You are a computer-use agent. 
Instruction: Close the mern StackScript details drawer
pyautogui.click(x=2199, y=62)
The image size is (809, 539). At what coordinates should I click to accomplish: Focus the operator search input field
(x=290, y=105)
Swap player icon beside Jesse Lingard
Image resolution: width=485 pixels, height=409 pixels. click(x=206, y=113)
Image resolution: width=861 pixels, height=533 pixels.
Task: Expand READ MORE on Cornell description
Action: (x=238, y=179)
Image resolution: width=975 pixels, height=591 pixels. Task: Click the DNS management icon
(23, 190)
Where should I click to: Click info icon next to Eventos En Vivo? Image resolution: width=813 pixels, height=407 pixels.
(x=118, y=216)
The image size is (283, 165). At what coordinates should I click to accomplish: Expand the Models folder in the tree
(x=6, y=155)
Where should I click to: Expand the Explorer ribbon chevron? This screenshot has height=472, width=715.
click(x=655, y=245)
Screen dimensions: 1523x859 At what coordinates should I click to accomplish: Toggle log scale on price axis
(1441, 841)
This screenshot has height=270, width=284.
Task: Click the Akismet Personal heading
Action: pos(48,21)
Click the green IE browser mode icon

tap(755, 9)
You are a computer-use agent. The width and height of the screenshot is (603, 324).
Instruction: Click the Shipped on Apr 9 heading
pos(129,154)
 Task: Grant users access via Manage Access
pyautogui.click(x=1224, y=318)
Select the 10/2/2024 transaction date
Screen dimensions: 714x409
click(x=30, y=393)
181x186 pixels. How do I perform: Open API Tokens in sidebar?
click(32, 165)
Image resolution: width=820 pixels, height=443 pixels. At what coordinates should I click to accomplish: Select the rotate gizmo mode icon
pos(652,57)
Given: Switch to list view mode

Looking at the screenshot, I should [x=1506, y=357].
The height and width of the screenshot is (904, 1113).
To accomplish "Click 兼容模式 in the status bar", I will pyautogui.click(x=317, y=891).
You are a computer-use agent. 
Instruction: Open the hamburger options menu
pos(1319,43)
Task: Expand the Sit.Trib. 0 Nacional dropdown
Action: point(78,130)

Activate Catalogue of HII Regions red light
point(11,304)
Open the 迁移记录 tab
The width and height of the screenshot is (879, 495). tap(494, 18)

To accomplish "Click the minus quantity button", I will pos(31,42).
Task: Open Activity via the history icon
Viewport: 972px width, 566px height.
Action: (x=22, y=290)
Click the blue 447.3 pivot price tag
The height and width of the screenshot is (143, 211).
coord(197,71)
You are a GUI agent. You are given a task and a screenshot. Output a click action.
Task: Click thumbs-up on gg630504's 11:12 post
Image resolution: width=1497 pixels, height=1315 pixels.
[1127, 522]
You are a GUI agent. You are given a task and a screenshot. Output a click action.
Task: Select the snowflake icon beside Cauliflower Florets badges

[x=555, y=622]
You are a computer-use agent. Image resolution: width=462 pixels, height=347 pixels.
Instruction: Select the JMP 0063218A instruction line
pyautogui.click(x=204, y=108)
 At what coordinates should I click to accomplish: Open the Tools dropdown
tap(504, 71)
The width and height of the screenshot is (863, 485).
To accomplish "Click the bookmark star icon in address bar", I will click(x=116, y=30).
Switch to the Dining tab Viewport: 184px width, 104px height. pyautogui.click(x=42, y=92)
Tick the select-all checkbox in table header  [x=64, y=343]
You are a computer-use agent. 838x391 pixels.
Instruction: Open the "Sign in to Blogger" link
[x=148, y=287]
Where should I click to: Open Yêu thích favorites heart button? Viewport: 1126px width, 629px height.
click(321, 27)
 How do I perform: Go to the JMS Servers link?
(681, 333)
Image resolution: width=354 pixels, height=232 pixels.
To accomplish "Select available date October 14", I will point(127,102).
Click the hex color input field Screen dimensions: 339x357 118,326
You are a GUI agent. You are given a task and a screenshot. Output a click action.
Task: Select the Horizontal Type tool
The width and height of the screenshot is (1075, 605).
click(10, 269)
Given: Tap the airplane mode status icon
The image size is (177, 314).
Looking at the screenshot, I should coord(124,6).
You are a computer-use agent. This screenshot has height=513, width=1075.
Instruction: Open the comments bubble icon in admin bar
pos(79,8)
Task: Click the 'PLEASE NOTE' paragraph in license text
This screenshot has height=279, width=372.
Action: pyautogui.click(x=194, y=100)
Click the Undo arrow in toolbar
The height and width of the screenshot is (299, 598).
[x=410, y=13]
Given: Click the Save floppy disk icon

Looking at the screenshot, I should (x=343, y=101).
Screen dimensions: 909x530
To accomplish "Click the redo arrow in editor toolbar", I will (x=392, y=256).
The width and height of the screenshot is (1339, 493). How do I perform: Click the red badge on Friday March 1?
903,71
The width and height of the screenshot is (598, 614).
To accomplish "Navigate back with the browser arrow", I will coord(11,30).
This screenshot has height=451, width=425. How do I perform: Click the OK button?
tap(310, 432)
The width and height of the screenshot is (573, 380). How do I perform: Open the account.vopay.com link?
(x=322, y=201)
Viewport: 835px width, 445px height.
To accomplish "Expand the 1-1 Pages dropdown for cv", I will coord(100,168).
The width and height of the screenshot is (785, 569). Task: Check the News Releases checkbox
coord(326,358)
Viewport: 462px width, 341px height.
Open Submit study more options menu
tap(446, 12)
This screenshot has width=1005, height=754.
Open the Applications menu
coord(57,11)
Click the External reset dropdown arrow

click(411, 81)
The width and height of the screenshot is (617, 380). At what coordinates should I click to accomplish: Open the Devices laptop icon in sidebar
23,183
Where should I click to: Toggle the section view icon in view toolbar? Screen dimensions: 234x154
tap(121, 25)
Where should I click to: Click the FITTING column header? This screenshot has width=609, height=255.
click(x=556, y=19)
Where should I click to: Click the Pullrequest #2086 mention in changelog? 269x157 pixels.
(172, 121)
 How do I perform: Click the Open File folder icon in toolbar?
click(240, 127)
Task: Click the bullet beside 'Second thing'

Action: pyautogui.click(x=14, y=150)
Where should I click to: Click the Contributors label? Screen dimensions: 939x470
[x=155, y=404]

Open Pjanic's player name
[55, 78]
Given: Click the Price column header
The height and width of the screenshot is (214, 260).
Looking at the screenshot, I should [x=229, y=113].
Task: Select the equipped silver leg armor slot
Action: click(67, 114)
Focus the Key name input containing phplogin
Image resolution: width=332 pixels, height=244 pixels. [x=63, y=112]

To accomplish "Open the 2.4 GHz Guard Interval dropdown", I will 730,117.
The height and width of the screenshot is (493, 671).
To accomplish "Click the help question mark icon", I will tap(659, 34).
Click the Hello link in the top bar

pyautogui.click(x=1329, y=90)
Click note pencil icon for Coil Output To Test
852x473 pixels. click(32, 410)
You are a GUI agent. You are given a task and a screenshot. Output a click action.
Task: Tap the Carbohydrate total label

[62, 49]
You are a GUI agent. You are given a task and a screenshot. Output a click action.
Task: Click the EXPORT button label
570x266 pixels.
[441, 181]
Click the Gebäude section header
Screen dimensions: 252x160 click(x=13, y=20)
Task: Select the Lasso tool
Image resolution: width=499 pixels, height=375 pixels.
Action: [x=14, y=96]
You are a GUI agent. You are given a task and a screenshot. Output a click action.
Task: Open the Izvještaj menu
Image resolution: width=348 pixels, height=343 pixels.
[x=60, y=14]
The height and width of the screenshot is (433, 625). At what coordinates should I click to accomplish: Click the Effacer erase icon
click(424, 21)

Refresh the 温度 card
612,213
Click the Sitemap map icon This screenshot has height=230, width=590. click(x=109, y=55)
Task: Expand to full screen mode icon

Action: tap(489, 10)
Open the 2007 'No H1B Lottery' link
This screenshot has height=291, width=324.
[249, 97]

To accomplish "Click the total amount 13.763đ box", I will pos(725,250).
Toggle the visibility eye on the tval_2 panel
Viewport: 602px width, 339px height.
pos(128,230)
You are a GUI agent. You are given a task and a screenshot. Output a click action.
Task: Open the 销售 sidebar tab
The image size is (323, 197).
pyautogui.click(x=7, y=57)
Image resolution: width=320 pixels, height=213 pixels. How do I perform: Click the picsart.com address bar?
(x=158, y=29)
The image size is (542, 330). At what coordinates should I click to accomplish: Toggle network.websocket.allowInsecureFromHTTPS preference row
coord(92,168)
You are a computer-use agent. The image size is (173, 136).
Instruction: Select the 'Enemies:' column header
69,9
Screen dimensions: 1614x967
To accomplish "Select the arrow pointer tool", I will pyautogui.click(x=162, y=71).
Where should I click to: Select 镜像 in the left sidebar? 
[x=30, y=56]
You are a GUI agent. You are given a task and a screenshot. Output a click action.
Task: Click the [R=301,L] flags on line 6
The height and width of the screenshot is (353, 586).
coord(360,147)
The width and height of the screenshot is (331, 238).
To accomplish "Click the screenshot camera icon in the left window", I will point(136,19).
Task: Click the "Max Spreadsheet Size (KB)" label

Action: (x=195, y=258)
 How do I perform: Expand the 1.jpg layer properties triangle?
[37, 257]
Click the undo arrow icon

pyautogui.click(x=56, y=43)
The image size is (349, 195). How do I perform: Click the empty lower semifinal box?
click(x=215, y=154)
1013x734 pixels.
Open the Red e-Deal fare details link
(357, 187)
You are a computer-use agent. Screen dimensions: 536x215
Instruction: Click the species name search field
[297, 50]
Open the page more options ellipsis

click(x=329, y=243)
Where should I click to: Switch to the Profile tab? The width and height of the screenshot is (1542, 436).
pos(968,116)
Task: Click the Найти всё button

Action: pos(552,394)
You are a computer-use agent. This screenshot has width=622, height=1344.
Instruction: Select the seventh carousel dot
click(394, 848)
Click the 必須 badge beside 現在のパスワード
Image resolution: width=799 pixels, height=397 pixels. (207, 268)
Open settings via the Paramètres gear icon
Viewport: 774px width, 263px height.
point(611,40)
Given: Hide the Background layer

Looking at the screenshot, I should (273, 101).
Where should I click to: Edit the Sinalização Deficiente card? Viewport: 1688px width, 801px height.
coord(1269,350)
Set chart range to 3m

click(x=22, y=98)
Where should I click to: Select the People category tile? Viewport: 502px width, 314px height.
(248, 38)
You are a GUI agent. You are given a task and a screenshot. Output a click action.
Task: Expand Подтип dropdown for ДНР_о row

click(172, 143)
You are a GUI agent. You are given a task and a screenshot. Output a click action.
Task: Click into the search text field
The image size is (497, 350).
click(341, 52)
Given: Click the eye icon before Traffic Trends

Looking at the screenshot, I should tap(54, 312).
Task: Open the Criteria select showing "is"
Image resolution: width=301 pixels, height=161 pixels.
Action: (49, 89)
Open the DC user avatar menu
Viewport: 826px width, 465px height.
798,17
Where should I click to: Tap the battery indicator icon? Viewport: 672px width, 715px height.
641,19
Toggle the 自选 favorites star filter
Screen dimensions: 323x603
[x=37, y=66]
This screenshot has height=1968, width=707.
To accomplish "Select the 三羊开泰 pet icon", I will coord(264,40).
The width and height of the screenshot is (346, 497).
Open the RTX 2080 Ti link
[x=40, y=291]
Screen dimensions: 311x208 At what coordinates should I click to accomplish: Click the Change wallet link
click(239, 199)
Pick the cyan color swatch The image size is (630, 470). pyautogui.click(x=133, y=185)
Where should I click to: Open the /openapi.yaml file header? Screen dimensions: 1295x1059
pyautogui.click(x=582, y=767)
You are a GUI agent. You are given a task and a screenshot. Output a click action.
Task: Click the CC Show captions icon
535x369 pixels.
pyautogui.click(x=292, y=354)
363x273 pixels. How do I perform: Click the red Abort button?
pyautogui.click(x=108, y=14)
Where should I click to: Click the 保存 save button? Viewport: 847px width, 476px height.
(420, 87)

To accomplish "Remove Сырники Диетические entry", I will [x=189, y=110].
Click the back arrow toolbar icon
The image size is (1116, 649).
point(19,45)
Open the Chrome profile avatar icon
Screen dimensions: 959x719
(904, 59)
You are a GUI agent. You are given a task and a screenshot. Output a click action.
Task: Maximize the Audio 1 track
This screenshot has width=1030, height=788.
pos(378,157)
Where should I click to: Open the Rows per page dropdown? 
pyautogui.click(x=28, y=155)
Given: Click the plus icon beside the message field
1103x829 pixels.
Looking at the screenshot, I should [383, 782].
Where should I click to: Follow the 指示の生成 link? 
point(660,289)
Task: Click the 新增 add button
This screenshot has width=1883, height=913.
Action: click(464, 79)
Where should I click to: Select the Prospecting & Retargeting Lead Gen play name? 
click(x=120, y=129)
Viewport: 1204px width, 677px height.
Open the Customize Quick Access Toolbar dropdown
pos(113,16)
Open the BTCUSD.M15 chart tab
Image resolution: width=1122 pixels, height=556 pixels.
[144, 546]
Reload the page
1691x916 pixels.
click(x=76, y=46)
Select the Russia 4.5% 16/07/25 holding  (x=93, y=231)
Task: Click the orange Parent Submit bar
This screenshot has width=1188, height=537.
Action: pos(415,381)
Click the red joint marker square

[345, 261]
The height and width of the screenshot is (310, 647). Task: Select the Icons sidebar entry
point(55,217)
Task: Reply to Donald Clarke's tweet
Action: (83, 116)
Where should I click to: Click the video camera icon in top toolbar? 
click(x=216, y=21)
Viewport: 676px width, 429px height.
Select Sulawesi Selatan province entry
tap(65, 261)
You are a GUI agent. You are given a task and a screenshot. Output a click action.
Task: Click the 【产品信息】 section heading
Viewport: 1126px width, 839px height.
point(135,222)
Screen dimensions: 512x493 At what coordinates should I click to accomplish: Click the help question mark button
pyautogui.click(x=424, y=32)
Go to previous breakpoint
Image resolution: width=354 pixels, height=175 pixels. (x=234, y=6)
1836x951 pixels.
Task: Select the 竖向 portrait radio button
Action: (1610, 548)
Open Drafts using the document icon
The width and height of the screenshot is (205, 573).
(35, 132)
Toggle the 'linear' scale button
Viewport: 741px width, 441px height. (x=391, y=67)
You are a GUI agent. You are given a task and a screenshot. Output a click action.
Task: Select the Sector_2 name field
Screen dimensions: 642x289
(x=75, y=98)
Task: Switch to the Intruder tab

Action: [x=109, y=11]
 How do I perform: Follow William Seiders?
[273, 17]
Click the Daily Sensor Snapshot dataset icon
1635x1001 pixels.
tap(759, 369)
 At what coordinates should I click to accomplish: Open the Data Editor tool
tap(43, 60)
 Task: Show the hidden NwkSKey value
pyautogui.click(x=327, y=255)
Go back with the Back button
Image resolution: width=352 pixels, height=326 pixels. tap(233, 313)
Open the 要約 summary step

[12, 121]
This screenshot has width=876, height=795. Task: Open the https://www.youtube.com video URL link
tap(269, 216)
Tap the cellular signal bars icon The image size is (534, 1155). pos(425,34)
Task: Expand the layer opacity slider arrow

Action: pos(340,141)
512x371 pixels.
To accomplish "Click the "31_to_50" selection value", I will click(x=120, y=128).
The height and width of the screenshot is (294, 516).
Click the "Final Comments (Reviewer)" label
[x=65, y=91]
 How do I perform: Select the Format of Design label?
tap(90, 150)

========================

- [Work required]:
Update the items between the lines holding "I will pos(725,250)." and "click(394, 848)", inclusive, by replacing "computer-use agent" with "GUI agent" and leaving everything else unchanged. Give only those lines.

- [Reply to the task]:
To accomplish "Click the total amount 13.763đ box", I will pos(725,250).
Toggle the visibility eye on the tval_2 panel
Viewport: 602px width, 339px height.
pos(128,230)
You are a GUI agent. You are given a task and a screenshot. Output a click action.
Task: Open the 销售 sidebar tab
The image size is (323, 197).
pyautogui.click(x=7, y=57)
Image resolution: width=320 pixels, height=213 pixels. How do I perform: Click the picsart.com address bar?
(x=158, y=29)
The image size is (542, 330). At what coordinates should I click to accomplish: Toggle network.websocket.allowInsecureFromHTTPS preference row
coord(92,168)
You are a GUI agent. The image size is (173, 136).
Instruction: Select the 'Enemies:' column header
69,9
Screen dimensions: 1614x967
To accomplish "Select the arrow pointer tool", I will pyautogui.click(x=162, y=71).
Where should I click to: Select 镜像 in the left sidebar? 
[x=30, y=56]
You are a GUI agent. You are given a task and a screenshot. Output a click action.
Task: Click the [R=301,L] flags on line 6
The height and width of the screenshot is (353, 586).
coord(360,147)
The width and height of the screenshot is (331, 238).
To accomplish "Click the screenshot camera icon in the left window", I will point(136,19).
Task: Click the "Max Spreadsheet Size (KB)" label

Action: (x=195, y=258)
 How do I perform: Expand the 1.jpg layer properties triangle?
[37, 257]
Click the undo arrow icon

pyautogui.click(x=56, y=43)
The image size is (349, 195). How do I perform: Click the empty lower semifinal box?
click(x=215, y=154)
1013x734 pixels.
Open the Red e-Deal fare details link
(357, 187)
You are a GUI agent. Screen dimensions: 536x215
Instruction: Click the species name search field
[297, 50]
Open the page more options ellipsis

click(x=329, y=243)
Where should I click to: Switch to the Profile tab? The width and height of the screenshot is (1542, 436).
pos(968,116)
Task: Click the Найти всё button

Action: pos(552,394)
You are a GUI agent. This screenshot has width=622, height=1344.
Instruction: Select the seventh carousel dot
click(394, 848)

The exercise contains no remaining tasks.